Of course, they’ve said it before: but as the committee noted in its 2023 progress report, airports have since have been racing to expand. This time, hammering it home, the CCC says that no expansion at all should go ahead until the government sorts out a proper way to manage it.
Until then, airports are dashing for a share of the growth that the industry’s own roadmap deems “sustainable”, thanks to the magic beans of future technologies and offsetting.
This week, Gatwick airport will be expected to formally submit its planning application for a second runway: described as a “low impact” plan, it would bring another 30 million passengers a year to rural Sussex.
Most airports, however, aren’t planning on more runways to expand. Redeveloped terminals at Manchester and Birmingham will shepherd more people through. Others, including London City, want permission for more flights and longer operating hours. Stansted’s licensed capacity has been raised due to bigger planes.
Luton is looking to double in size; Edinburgh and Bristol are growing. And the granddaddy of them all is, of course, Heathrow: ostensibly conducting an “internal review” of third runway plans, but expected to relaunch them soon.
It’s quite a turnaround on many fronts, not least for a subsector that claimed to be whacked harder than the rest of aviation during Covid – as airports needed to keep the lights on when most planes were mothballed in 2020. Now investors still appear to see plenty of brass in that tarmac.
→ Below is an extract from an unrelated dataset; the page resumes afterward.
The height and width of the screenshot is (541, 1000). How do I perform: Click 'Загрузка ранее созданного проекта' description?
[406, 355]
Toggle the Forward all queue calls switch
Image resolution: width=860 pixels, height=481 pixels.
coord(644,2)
And Gatwick will savour the moment, after losing out to Heathrow in the Airports Commission process for the right to another runway. The planning submission means chief executive Stewart Wingate has somehow sneaked ahead in the decade-long race, just as rival boss John Holland-Kaye departs Heathrow to be replaced at Heathrow in October by the boss of Copenhagen’s airport, Thomas Woldbye.
But the broader transformation might be the way the industry appears to be addressing – or circumventing – the environmental objections in the intervening years.
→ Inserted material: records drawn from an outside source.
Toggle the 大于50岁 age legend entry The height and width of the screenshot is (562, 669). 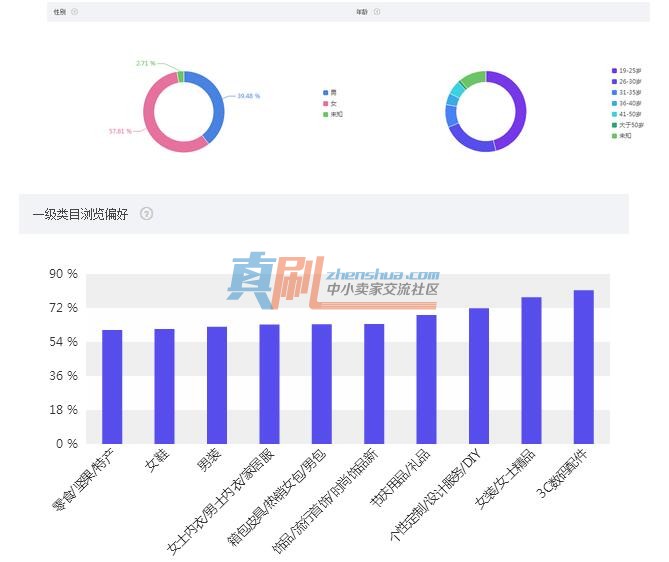628,125
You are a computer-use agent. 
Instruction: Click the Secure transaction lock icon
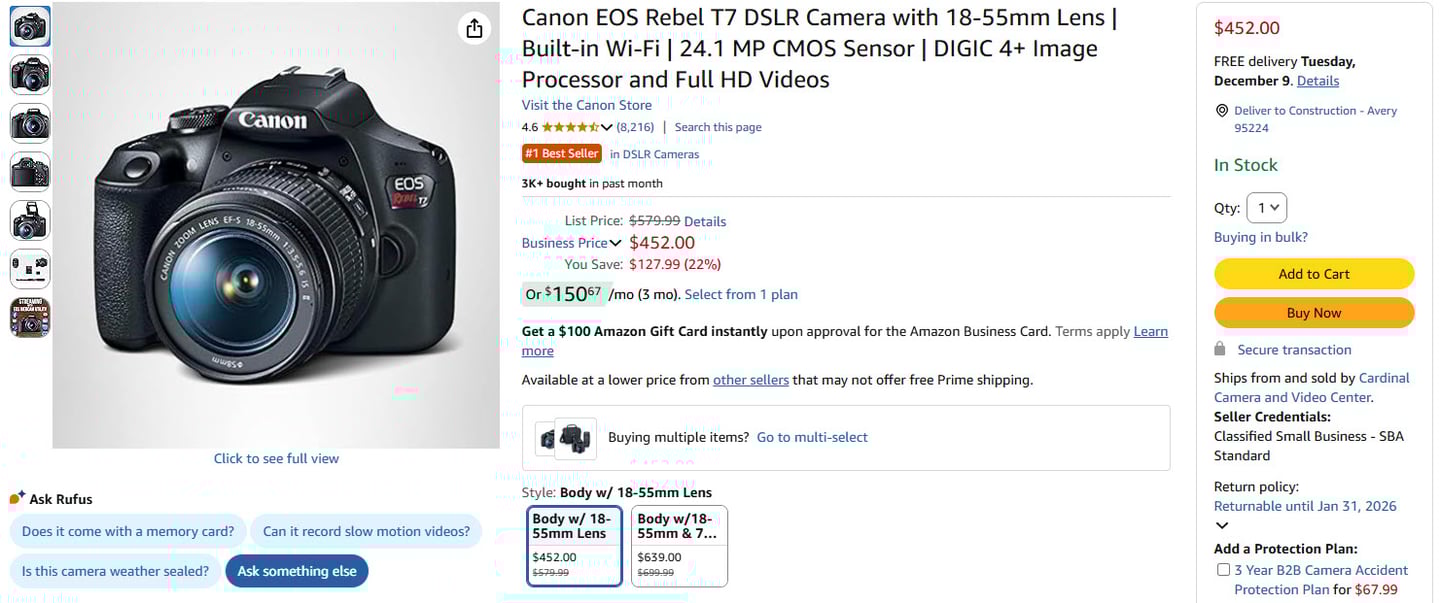point(1220,349)
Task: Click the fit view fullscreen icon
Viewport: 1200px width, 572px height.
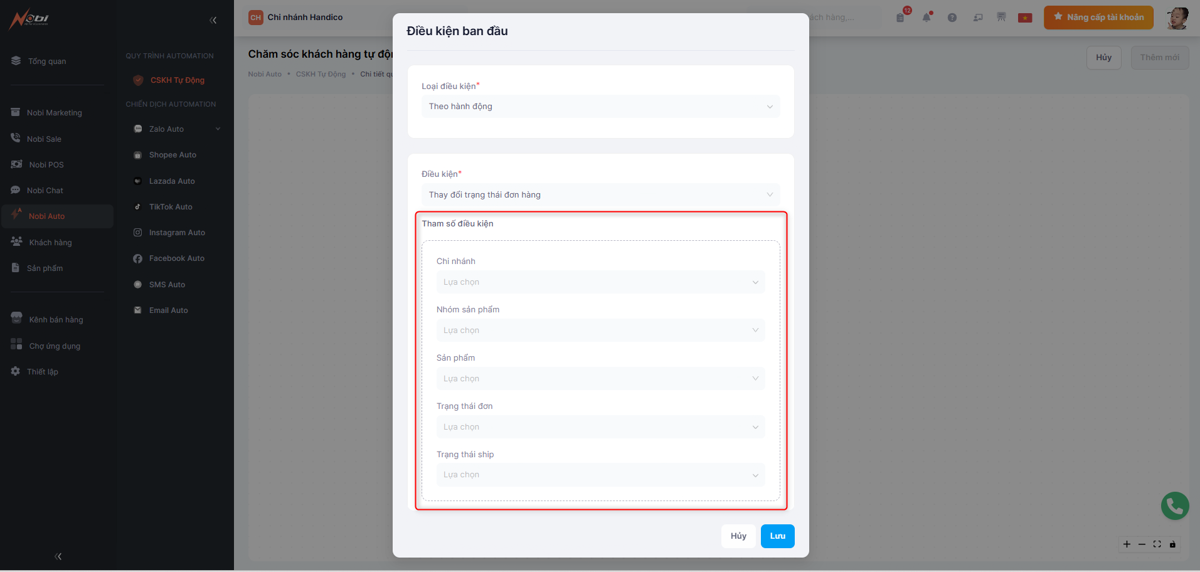Action: tap(1157, 544)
Just as Covid started to lock down Europe in 2020, aviation executives processed penitentially in a room in central London to scribble their names on a “roadmap” committing to net zero aviation by 2050.
But like, say, the infamous tree planted by activists for David Cameron to stop Heathrow’s runway, this latest totem’s power may be in convincing the public that action is being taken, rather than in real-world outcomes. As the promise of guilt-free flying spreads, the percentage of UK adults saying they would avoid flying for environmental reasons has, the CCC found, fallen for the first time – a reverse clearly uncorrelated to rising temperatures or extreme weather events.
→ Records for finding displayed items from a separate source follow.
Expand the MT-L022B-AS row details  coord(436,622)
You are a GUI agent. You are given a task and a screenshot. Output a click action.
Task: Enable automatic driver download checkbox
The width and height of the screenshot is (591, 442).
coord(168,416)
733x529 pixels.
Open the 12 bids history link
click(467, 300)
Airports themselves, not least Heathrow, have pledged to reach net zero sooner, chucking money into peat bogs, renewable energy, electric vehicles. Those targets could be achievable – if only those pesky planes wouldn’t land on them.
On the plane side, with more passengers squeezed into more fuel-efficient aircraft, there is progress – per capita. But the environmental benefit only comes, as it shouldn’t need eminent scientists to point out, if the growing numbers of passengers don’t outstrip the savings.
Now, though, there is fresh magic: SAFs, or sustainable aviation fuels. High on the promise of SAFs, aviation’s “green” advocates are now openly rejecting the CCC’s advice on capacity in favour of their own questionable roadmaps.
The industry-funded body Sustainable Aviation said it was “more confident than ever that we can decarbonise without the need to artificially limit demand … and grow by more than the 25% modelled by the CCC without limiting airport expansion”. Heathrow says it has “always been clear that expansion will only ever be delivered within strict environmental limits”, but claims that “demand management would be a blunt, ineffective attempt to curb emissions”.
And Gatwick? “We fully acknowledge the … urgent need for the aviation industry to take action to achieve net zero emissions by 2050.”
That’s the kind of blind reassurance the UK needs as we build and fly. Even if the action is not the actual action science recommends, who can doubt that aviation’s net zero dream will be reality in three decades, if we make it that far?